I danni prodotti da questa paradossale situazione sono purtroppo ben visibili: a livello economico, gli investitori stranieri e italiani sono spaventati non solo dalla lentezza delle sentenze, ma anche dalla stessa indecifrabilità delle leggi e incertezza sugli esiti delle sentenze;  a livello sociale, diminuisce la fiducia nella neutralità e razionalità istituzionale del potere giudiziario, facendo aumentare la voglia di “farsi giustizia da sé” sia nella forma antica della pressione di piazza, che in quella moderna della “lapidazione” sommaria attraverso i mass media; a livello politico, frotte improvvisate di riformatori fantasiosi si contrappongono per interessi di parte e senza reale costrutto.

Tuttavia, non si smette di credere nella Giustizia e di sentirne, pur con poche speranze, l’incoercibile bisogno nonostante le tante delusioni ed i troppi errori.

Con la contestazione sessantottina si sperava in un mondo liberato dallo sfruttamento, dall’oppressione, dalla corruzione: film come “ Le mani sulla città” e “Z : l’orgia del potere”, con i magistrati che travolgevano con le loro inchieste i potenti corrotti, rappresentarono il sogno di tutta una generazione.

Ma violenze e terrorismo dinamitardo contribuirono fortemente a far fallire quel sogno, insieme con l’intrinseca debolezza politica della proposta antagonista.

Con l’età di “Mani Pulite” si contava  in una rigenerazione del sistema politico, anche grazie all’opera “purificatrice” della magistratura; ma nessuno si accorse che Craxi, il Colpevole senza alcun dubbio, aveva però indicato con lucidità in pieno Parlamento  la corresponsabilità di tutti i partiti, non solo ai fini della correità, quanto piuttosto della “sistematicità” dell’illegale finanziamento dei partiti.

I colpevoli sono stati perseguiti, in un modo o nell’altro; ma, a parte l’indebolimento dei partiti, il sistema non è stato toccato. Con il risultato che, come ci dicono le cronache, l’Italia risulta oggi tra i Paesi più corrotti del mondo, e la corruzione riguarda non solo i partiti, ma singoli politici, amministratori, funzionari, tecnici e persino, in qualche sciagurato caso, magistrati.

Mentre, d’altro canto, alcuni eccessi dei T.A.R., certi importanti conflitti persino fra tribunali, la mancata chiarezza nella distinzione dei ruoli dei magistrati, e alcuni malaugurati eventi in sé singolarmente di scarso significato, hanno contribuito nell’insieme ad appannare in qualche misura la figura di chi deve dare corso alla Legge e amministrarela Giustizia.

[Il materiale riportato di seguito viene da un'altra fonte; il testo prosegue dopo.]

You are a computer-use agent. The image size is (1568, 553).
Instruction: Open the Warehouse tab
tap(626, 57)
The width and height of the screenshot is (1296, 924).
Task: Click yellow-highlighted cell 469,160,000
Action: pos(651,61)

Il messaggio di Giovanni Paolo II (“Aprite il cuore alla speranza”) appare anche in questo caso quanto mai indispensabile: come ricordava Foscolo, sono state “… nozze, tribunali ed are” a consentire all’Uomo di differenziarsi dalle altre belve, e senza la speranza della sopravvivenza della Giustizia non può sussistere ordinata convivenza civile.

Si continui pure, quindi,  a discutere e a “litigare” su come si debba intenderela Giustizia; ma è ora che il sistema politico trovi i modi per giungere collaborativamente a una sintesi che confermi al sistema giudiziario italiano tutta la credibilità e autorevolezza  a cui ha diritto. Pare che ve ne siano le condizioni politiche, e più voci all’interno della stessa magistratura esortano ad abbandonare l’atteggiamento di scontro frontale con i partiti.

Il Paese ne ha bisogno, tutti i cittadini ne hanno il desiderio.